▸ **HOW TO COMPLETE THIS TASK**
Give back an exact copy of the lines from the start of the material through the line bearing "GMAT (160, 675)". Include both ends and nothing else.

*** SUPPLIED INFORMATION ***

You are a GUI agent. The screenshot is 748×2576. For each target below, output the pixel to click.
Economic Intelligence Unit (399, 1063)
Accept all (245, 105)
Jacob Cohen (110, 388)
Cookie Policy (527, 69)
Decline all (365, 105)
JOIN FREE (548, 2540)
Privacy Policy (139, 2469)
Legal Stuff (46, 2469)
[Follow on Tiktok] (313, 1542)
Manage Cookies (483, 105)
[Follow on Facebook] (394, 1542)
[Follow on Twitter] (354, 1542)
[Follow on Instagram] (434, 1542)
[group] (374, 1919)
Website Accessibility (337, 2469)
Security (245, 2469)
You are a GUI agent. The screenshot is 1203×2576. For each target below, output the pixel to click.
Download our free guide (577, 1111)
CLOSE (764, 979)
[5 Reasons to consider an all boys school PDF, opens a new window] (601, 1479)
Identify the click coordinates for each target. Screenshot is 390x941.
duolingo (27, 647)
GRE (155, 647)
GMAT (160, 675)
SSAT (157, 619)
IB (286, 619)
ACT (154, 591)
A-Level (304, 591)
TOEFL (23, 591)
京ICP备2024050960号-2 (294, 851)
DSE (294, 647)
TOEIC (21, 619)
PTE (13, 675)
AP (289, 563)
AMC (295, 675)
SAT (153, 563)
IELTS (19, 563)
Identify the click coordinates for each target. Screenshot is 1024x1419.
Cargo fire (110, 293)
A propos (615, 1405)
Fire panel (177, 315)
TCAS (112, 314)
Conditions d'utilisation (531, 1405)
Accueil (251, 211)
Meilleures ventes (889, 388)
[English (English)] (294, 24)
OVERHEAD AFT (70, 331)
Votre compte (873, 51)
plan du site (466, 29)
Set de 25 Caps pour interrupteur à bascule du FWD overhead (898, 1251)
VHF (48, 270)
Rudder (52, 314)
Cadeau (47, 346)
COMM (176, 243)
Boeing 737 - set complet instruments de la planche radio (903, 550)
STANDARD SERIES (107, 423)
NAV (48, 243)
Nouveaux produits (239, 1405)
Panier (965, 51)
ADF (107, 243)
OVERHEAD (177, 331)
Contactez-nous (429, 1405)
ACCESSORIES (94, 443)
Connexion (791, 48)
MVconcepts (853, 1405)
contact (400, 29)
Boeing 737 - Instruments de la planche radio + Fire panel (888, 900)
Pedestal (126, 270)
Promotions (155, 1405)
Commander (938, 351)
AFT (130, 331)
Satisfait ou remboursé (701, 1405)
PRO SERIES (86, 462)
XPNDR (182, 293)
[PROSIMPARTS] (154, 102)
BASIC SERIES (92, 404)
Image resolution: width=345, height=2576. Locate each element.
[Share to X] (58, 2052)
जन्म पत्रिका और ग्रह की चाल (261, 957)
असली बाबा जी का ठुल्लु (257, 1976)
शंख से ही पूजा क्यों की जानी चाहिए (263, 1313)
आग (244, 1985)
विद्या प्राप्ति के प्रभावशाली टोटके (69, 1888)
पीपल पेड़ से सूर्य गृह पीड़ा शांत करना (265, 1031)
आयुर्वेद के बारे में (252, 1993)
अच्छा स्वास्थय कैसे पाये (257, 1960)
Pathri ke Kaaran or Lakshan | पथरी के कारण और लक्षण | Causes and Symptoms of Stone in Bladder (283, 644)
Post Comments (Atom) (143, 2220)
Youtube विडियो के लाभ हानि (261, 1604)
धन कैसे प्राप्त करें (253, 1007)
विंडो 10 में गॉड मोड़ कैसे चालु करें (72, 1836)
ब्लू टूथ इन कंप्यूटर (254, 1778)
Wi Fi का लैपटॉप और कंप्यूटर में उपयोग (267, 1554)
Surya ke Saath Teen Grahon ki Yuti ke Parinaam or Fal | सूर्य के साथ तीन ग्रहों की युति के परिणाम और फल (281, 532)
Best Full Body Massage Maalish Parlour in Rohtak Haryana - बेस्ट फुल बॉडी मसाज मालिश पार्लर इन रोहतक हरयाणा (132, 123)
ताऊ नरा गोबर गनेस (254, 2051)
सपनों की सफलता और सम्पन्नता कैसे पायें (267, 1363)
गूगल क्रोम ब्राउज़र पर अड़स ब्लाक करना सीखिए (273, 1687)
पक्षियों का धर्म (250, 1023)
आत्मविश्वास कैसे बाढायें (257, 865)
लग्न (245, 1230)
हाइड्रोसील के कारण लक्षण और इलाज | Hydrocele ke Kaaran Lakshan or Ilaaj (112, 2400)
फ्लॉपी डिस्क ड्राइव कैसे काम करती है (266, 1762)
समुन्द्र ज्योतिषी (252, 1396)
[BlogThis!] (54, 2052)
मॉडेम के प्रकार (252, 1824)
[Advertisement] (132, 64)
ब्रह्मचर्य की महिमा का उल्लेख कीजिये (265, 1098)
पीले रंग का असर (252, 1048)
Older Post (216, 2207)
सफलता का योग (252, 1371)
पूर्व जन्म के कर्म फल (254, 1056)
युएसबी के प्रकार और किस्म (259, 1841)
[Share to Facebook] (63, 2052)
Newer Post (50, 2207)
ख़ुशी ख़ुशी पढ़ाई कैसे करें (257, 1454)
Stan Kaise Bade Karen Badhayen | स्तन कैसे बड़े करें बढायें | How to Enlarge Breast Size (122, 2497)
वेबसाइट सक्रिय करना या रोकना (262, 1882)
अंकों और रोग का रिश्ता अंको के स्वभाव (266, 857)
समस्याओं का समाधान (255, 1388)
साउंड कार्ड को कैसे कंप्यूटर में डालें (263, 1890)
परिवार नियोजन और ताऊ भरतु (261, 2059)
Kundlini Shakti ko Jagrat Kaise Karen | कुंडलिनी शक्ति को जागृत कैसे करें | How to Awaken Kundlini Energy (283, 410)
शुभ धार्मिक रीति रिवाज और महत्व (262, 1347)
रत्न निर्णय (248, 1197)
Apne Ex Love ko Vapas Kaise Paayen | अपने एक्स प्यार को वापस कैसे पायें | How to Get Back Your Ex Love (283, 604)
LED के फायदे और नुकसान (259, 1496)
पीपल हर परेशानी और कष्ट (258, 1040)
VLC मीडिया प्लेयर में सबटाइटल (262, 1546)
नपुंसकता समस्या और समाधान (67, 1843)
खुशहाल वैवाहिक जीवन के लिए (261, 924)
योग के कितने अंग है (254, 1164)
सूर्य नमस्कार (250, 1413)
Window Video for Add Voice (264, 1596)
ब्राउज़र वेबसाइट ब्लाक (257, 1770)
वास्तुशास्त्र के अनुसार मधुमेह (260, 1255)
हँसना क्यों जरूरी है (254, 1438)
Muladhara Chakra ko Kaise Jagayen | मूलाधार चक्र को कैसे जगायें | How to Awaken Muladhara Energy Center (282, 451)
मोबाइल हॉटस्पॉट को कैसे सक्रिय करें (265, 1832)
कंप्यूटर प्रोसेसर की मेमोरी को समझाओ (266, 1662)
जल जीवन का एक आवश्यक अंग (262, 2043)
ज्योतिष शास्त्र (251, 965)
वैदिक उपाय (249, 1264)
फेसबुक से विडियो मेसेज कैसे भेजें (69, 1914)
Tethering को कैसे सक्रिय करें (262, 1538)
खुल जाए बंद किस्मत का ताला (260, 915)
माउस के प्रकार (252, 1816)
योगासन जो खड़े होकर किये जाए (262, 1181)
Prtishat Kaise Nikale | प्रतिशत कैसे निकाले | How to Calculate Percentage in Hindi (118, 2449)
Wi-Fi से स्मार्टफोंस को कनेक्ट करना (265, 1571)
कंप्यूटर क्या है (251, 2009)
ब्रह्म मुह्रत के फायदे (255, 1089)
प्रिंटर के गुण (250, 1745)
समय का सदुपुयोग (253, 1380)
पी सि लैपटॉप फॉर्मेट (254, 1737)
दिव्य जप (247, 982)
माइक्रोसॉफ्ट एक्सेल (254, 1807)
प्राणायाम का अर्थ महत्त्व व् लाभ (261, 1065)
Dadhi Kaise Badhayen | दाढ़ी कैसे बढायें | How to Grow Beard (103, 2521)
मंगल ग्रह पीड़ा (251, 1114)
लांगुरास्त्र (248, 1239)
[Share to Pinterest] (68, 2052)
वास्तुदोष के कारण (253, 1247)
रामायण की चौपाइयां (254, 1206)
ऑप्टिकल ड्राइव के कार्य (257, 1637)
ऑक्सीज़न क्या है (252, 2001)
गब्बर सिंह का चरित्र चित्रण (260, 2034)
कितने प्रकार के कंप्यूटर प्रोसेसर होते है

*** End of SUPPLIED INFORMATION ***

▸ **ANSWER TO THE PROBLEM**
You are a GUI agent. The screenshot is 748×2576. For each target below, output the pixel to click.
Economic Intelligence Unit (399, 1063)
Accept all (245, 105)
Jacob Cohen (110, 388)
Cookie Policy (527, 69)
Decline all (365, 105)
JOIN FREE (548, 2540)
Privacy Policy (139, 2469)
Legal Stuff (46, 2469)
[Follow on Tiktok] (313, 1542)
Manage Cookies (483, 105)
[Follow on Facebook] (394, 1542)
[Follow on Twitter] (354, 1542)
[Follow on Instagram] (434, 1542)
[group] (374, 1919)
Website Accessibility (337, 2469)
Security (245, 2469)
You are a GUI agent. The screenshot is 1203×2576. For each target below, output the pixel to click.
Download our free guide (577, 1111)
CLOSE (764, 979)
[5 Reasons to consider an all boys school PDF, opens a new window] (601, 1479)
Identify the click coordinates for each target. Screenshot is 390x941.
duolingo (27, 647)
GRE (155, 647)
GMAT (160, 675)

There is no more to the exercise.